WHAT THE TASK REQUIRES:
Print the data exactly. Omit the pictures.

PROVIDED MATERIAL:
________________

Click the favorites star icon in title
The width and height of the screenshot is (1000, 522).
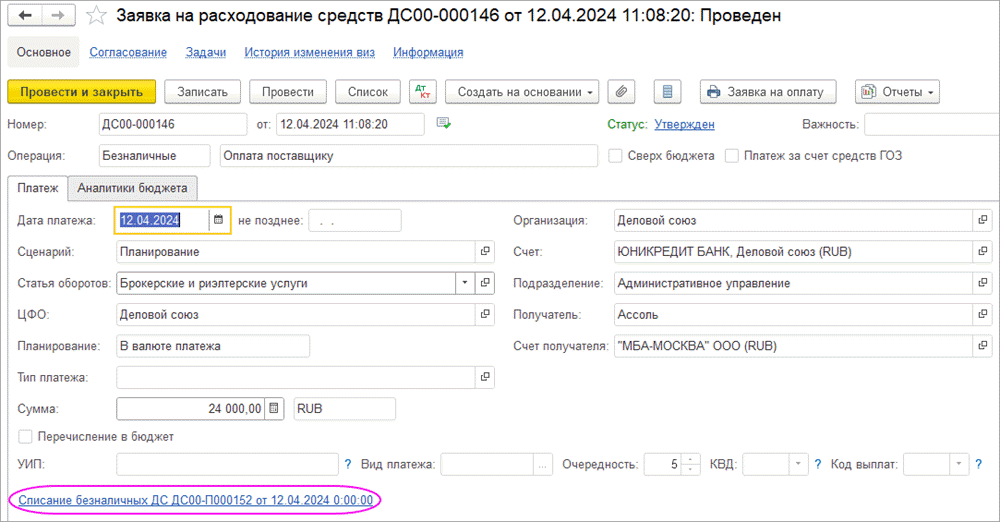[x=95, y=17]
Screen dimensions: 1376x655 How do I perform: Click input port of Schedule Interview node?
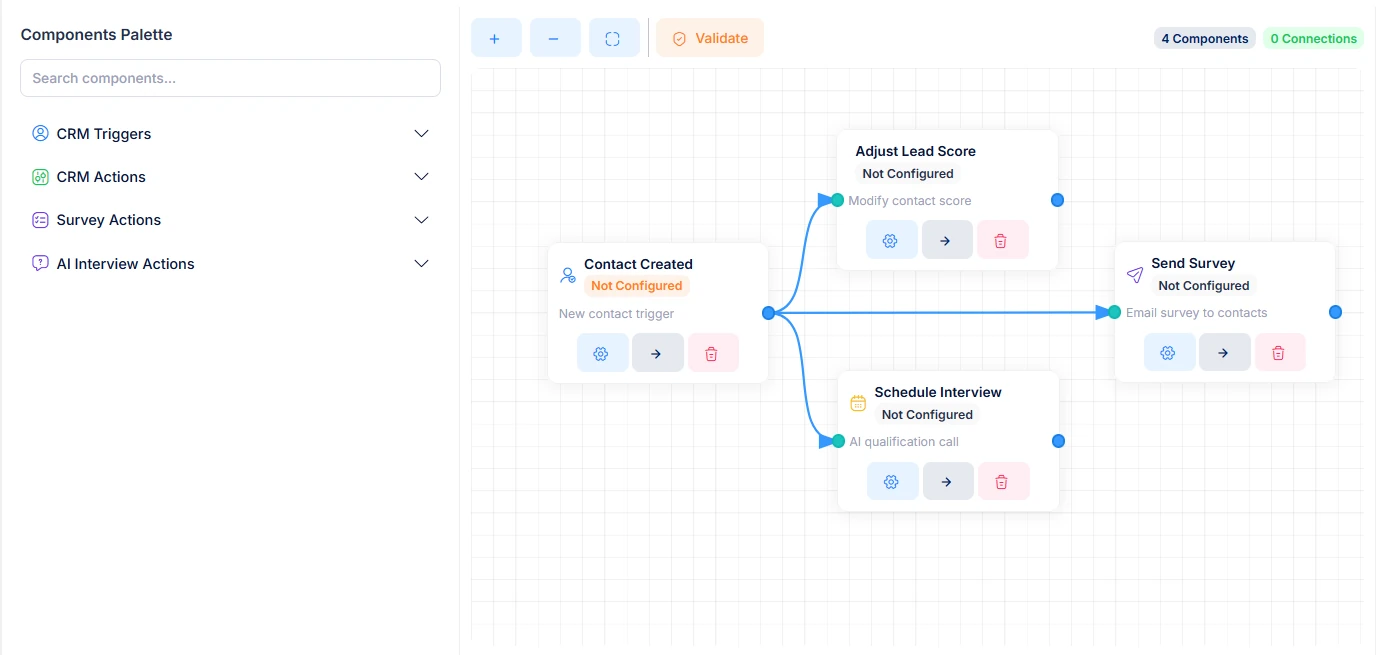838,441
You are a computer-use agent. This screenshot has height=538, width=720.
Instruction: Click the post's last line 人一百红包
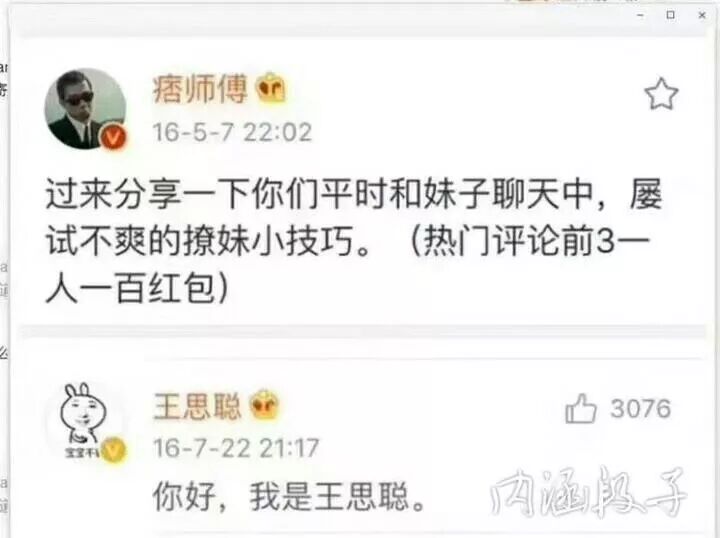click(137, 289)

________________

TASK ANSWER:
Click the favorites star icon in title
The width and height of the screenshot is (1000, 522).
[x=95, y=17]
Screen dimensions: 1376x655 How do I perform: Click input port of Schedule Interview node?
838,441
You are a computer-use agent. This screenshot has height=538, width=720.
Instruction: Click the post's last line 人一百红包
click(137, 289)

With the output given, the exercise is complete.